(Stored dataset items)

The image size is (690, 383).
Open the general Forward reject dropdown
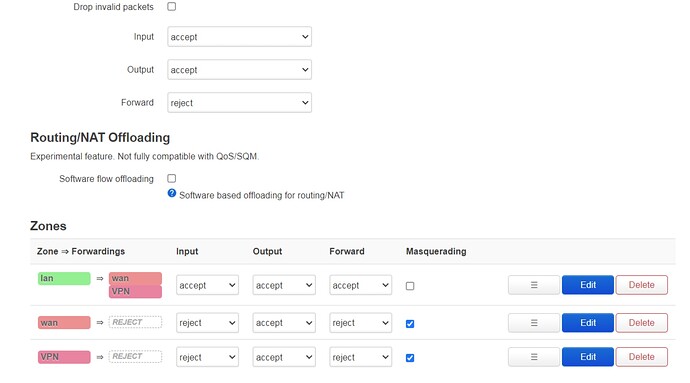(239, 103)
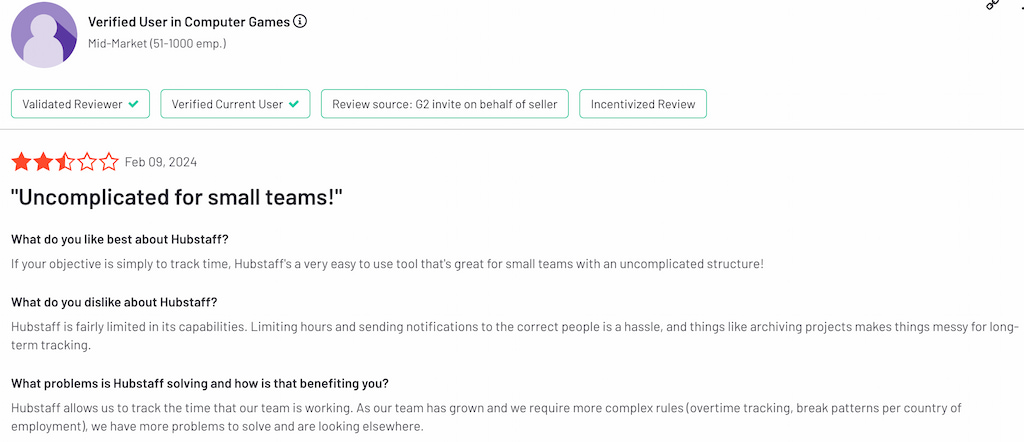Click the Validated Reviewer badge label

72,104
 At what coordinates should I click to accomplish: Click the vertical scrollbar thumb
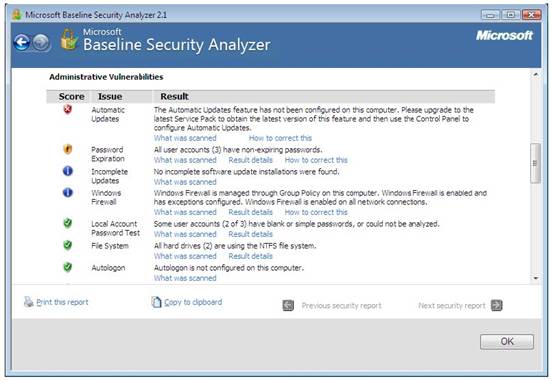[535, 163]
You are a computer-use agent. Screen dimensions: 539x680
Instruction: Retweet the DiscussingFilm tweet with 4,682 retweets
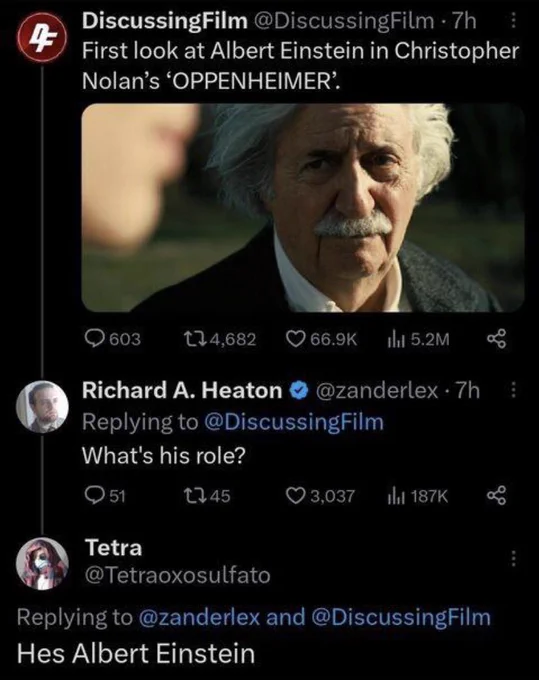click(190, 339)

[EXERCISE GOAL] Once the line containing "At what coordinates" is found, it and every line through the end of the records above should be output exactly, with no pictures.

[ANSWER TO THIS PROBLEM]
 At what coordinates should I click to accomplish: Click the vertical scrollbar thumb
[535, 163]
You are a computer-use agent. Screen dimensions: 539x680
Instruction: Retweet the DiscussingFilm tweet with 4,682 retweets
click(190, 339)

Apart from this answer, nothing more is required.